Amerika Birleşik Devleti, Çin Halk Cumhuriyeti ile 1 Ocak 1979’da resmen bağlantı kurmuş, Çin’i yegane hükûmet olarak tanımıştı. ÇHC ile ABD arasında ilişki kurma çabaları, 1971 gibi erken bir tarihte, Japonya'da düzenlenen Dünya Masa Tenisi Şampiyonası'nda Amerikalı ve Çinli sporcular arasında “Pinpon Diplomasisi" olarak adlandırılan karşılaşma ile başlamıştı.
Her iki hükümet arasında karşılıklı görüşme yürütüldü.
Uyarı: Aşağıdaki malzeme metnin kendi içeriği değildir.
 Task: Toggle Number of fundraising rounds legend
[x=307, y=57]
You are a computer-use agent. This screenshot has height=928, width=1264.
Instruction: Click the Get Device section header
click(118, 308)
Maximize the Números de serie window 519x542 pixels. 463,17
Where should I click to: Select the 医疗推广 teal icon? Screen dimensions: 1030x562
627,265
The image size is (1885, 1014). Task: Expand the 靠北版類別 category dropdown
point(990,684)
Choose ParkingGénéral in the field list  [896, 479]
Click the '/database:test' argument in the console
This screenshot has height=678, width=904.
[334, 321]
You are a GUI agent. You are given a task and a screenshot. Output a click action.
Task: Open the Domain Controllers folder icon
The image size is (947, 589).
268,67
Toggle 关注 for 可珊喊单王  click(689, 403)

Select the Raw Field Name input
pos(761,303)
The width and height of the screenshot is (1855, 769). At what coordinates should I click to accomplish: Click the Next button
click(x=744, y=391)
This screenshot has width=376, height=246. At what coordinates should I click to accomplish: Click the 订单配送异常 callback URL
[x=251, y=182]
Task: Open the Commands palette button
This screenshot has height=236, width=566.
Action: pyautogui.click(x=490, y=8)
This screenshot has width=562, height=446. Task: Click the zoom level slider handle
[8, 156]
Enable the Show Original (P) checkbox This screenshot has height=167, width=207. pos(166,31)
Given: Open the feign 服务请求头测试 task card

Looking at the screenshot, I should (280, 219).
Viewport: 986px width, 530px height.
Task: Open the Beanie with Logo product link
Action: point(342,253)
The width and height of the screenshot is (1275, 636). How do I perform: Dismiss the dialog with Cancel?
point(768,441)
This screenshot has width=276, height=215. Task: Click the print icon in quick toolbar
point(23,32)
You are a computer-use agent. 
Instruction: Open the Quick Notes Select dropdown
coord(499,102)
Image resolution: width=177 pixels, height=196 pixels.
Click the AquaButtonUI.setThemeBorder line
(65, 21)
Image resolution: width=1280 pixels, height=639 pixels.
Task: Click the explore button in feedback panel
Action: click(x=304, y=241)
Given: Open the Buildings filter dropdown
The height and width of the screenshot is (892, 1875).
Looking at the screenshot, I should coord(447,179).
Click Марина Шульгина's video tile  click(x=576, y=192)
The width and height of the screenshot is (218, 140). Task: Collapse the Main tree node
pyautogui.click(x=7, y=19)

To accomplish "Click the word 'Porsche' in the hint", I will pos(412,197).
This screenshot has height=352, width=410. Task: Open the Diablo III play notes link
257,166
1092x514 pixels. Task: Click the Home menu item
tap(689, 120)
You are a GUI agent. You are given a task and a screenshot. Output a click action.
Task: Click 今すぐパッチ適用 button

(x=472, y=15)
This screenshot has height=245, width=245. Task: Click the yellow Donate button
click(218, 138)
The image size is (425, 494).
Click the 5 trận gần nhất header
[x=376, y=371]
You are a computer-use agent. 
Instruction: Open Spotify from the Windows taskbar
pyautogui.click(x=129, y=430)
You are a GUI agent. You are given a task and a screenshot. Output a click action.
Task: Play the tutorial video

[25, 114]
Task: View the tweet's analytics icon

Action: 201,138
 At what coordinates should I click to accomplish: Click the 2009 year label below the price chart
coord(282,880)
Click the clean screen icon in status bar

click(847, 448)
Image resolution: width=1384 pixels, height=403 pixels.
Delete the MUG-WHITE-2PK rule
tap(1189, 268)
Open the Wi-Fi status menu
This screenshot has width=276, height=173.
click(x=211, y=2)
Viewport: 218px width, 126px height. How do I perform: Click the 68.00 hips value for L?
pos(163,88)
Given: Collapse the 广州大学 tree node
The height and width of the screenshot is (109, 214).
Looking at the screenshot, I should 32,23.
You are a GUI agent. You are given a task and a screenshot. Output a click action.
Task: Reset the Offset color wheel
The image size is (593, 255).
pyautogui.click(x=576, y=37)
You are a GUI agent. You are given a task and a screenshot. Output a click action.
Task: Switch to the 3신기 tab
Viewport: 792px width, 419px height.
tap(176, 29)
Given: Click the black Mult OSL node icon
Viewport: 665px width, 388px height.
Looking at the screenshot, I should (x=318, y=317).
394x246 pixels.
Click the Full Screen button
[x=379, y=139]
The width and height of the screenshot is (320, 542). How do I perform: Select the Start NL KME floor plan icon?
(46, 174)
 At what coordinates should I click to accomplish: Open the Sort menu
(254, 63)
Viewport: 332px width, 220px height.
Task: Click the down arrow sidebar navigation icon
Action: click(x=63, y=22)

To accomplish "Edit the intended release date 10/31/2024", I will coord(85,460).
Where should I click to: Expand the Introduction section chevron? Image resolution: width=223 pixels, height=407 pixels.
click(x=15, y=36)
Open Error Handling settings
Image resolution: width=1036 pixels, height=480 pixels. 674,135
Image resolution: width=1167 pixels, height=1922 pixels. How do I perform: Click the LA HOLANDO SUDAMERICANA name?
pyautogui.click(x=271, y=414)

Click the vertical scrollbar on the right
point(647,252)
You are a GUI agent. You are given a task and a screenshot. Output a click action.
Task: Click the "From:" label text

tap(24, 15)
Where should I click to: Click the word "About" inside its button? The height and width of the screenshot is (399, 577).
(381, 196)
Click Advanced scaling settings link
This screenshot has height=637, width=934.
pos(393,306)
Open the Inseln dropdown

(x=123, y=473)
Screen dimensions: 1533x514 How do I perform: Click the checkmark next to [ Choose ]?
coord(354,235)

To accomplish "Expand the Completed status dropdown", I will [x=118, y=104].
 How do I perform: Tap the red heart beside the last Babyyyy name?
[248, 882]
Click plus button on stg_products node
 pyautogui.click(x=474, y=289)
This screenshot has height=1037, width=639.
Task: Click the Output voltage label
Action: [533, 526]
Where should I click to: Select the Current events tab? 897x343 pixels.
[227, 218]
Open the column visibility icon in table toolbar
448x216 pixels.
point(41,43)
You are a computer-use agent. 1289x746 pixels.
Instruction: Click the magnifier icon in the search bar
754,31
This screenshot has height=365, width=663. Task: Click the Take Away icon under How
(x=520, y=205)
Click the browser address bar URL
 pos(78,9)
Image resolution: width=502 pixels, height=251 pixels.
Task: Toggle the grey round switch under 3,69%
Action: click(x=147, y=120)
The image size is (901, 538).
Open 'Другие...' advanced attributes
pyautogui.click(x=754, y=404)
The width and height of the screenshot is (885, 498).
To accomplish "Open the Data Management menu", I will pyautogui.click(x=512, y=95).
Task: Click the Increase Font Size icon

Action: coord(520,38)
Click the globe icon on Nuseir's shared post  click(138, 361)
Görüşme aylar öncesinden ayarlanmıştı. Başkan Mao Zedong ve Cumhurbaşkanı Nixon, ikisi de bu görüşmeyi özellikle destekliyorlardı. Görüşme spontane gibi gözükse de aslında öyle değildi. Her iki ülke de bunun gerçekleşmesini istiyor ve destekliyordu. Sovyetler Birliği’nin etkisine karşı koymanın bir yolu da buydu. Bu durum 27 Şubat 1972’de “Şanghay Bildirisi'nin" imzalanmasını da beraberinde getirmişti.
Başkan Nixon, Çin ile resmi ilişkiler kurmaya karar kıldıktan sonra Dışişleri Bakanı, daha sonra Cumhurbaşkanı danışmanı Bay Henry Kissinger, Çin Halk Cumhuriyeti'ne gizliden gizliye üst düzey ziyaretler ayarladı.Pakistan üzerinden Pekin ve Washington'a bir kanal sağlanmıştı. Çin ile ABD arasındaki bu kapıların açılmasından da Bay Kissinger sorumluydu.
İmza törenine kadar devam eden süreç içerisinde, Şanghay'da Başkan Richard Nixon, Başbakan Zhou Enlai, Dışişleri Bakanı Bay William Rogers, Çinli meslektaşı Dışişleri Bakanı Qiao Guanhua ve o zamanki Başkan danışmanı Bay Henry Kissinger vardı. Taraflar arasındaki toplantı ve imza töreni 1972 yılında Şanghay'daki Jinjiang Oteli'nde gerçekleştirildi. Bildiri, Başkan Richard Nixon ve Başbakan Zhou Enlai tarafından imzalandı.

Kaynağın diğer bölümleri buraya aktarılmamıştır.